I tried to convert a .txt file to .bed file.
CONTIG DNA_START DNA_END
NZ_AWYZ01001116.1 641 1875
AWZB01001762.1 1975 2386
NZ_AWZG01001811.1 646 18356
AWYT01002050.1 2311 17133
NZ_AWYV01001866.1 13969 14380
NZ_AWYN01001907.1 17959 18370
AWYR01002060.1 16722 17133
AWYX01002140.1 8145 8556
NZ_KK213231.1 7885 19297
I tried the following command
awk -F"[:-]" 'BEGIN{ OFS="\t"; }{ print $1, $2, $3; }' xx.txt > xx.bed
But bedtoos give the folowing error
Unexpected file format. Please use tab-delimited BED, GFF, or VCF. Perhaps you have non-integer starts or ends at line 1?

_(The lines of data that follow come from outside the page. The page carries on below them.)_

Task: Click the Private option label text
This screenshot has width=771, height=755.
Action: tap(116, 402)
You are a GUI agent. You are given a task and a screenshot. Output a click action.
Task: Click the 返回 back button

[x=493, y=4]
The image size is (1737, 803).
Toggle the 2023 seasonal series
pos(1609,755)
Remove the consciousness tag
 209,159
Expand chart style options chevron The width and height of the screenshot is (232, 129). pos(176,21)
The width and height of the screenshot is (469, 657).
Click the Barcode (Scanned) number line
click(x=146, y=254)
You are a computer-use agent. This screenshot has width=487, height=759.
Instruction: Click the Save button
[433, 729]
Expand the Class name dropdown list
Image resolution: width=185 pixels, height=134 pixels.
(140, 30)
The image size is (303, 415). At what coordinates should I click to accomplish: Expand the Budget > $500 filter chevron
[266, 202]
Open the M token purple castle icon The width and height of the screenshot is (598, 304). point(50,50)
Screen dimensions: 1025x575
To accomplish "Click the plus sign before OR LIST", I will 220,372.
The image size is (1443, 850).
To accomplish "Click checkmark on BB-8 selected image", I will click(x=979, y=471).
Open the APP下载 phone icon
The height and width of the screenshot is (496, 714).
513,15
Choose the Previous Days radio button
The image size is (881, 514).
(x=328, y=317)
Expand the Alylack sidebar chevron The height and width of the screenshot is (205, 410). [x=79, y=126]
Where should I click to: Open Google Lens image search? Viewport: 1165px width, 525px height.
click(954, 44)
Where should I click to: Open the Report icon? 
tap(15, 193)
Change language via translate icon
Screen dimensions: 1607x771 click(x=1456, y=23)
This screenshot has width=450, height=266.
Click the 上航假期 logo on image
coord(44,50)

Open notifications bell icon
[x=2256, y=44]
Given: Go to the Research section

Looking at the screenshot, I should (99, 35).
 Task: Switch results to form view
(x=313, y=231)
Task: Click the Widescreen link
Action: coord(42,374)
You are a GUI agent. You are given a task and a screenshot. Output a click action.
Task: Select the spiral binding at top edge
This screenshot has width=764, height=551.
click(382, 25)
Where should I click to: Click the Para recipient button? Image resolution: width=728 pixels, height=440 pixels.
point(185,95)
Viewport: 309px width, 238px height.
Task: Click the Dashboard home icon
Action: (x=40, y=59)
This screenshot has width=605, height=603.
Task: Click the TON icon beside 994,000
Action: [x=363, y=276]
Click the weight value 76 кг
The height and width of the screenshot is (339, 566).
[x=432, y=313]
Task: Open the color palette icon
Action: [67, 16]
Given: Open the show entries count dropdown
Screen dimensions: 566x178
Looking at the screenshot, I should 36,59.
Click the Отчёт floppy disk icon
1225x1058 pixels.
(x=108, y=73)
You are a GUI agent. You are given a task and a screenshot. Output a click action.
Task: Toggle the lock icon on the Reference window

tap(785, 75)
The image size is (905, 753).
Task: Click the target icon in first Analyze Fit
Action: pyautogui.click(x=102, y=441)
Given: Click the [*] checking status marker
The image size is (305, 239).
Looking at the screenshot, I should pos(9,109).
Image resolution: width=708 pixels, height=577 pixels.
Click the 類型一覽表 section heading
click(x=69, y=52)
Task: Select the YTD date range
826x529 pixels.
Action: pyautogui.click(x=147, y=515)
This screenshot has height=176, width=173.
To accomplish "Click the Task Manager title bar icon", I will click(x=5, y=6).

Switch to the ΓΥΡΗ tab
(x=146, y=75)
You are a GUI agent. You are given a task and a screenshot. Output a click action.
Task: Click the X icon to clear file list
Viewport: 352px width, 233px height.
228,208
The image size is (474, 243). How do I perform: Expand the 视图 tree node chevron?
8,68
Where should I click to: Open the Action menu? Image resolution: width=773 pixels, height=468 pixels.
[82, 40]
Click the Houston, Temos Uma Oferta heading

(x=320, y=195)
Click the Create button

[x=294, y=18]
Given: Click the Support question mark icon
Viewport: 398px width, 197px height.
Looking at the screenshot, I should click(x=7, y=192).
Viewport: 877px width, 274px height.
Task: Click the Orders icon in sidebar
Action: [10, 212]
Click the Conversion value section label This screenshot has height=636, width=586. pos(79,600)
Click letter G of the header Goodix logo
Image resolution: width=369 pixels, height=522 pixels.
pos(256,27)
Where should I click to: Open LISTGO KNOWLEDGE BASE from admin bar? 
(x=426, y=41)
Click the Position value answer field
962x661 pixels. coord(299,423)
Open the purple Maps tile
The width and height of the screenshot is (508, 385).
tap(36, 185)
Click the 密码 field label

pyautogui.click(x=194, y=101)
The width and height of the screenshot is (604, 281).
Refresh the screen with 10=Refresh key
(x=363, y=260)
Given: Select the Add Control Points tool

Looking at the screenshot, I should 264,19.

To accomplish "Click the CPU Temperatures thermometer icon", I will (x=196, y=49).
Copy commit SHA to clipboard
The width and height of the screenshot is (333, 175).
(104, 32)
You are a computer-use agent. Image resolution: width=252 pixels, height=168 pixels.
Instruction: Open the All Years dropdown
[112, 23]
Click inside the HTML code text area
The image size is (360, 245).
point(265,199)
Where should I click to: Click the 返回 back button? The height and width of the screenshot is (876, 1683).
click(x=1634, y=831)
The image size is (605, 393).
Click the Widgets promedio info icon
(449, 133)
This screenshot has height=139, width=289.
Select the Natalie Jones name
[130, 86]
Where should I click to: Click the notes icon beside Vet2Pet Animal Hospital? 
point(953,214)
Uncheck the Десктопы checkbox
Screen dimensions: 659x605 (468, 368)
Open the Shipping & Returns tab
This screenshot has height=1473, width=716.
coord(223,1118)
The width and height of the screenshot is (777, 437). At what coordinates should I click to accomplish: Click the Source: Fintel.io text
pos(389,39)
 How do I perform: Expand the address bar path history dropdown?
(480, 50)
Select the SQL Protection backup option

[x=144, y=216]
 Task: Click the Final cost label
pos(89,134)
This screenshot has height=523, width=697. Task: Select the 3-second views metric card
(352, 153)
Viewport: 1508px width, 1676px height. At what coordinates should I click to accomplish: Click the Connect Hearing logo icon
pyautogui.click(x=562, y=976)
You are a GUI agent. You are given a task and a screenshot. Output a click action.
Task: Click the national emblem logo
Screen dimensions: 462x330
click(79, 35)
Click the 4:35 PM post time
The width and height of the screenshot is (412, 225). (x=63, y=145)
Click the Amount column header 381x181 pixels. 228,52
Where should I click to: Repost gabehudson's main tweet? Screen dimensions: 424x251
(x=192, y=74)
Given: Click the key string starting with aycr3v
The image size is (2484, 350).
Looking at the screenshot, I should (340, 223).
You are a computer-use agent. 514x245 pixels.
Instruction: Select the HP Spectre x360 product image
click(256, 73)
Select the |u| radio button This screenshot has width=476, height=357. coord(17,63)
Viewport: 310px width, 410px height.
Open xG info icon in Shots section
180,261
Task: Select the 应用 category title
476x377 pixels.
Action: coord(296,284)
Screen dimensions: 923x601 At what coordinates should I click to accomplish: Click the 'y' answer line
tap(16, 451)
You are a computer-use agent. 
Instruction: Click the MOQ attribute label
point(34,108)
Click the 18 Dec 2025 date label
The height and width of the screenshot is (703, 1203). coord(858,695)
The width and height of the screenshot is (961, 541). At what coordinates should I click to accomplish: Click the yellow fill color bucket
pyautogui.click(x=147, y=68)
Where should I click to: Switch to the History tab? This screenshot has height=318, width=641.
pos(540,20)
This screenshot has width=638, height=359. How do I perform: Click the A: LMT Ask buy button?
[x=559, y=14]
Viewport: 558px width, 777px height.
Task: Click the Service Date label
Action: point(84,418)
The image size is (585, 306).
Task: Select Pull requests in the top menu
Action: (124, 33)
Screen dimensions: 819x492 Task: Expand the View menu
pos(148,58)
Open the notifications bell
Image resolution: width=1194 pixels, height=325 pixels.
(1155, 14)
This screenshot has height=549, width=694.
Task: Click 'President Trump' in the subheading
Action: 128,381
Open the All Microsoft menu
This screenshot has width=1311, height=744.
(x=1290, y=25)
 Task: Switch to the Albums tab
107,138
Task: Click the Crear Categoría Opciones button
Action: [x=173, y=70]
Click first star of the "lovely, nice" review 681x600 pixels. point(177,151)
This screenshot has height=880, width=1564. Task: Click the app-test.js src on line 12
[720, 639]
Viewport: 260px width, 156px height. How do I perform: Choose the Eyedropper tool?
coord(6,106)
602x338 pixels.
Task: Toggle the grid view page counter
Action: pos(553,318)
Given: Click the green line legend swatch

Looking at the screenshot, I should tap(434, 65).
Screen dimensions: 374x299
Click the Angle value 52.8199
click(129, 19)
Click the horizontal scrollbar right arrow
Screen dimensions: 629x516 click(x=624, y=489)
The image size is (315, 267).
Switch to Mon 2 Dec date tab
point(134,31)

I checked the file with the following command
cat -A AcrIF3.bed | head
CONTIG^IDNA_START^IDNA_END^I^I$
May be unnecessary characters are there.How to remove that? I also need to extract 5000 bp upstream and downstream sequences from the start and end coordinate. So also try the following code but same error as before.
awk '$2>$3 {print $1 "\t" $2 "\t" $3 "\t" $3-5001 "\t" $2+5000 "\tpep\t0\t-"}' xx.txt > xx.bed
Do you have any idea how can I convert it to a proper bed file? Cheers
Thanks. Your suggestion works
If it solved your peoblem, please mark the answer as accepted.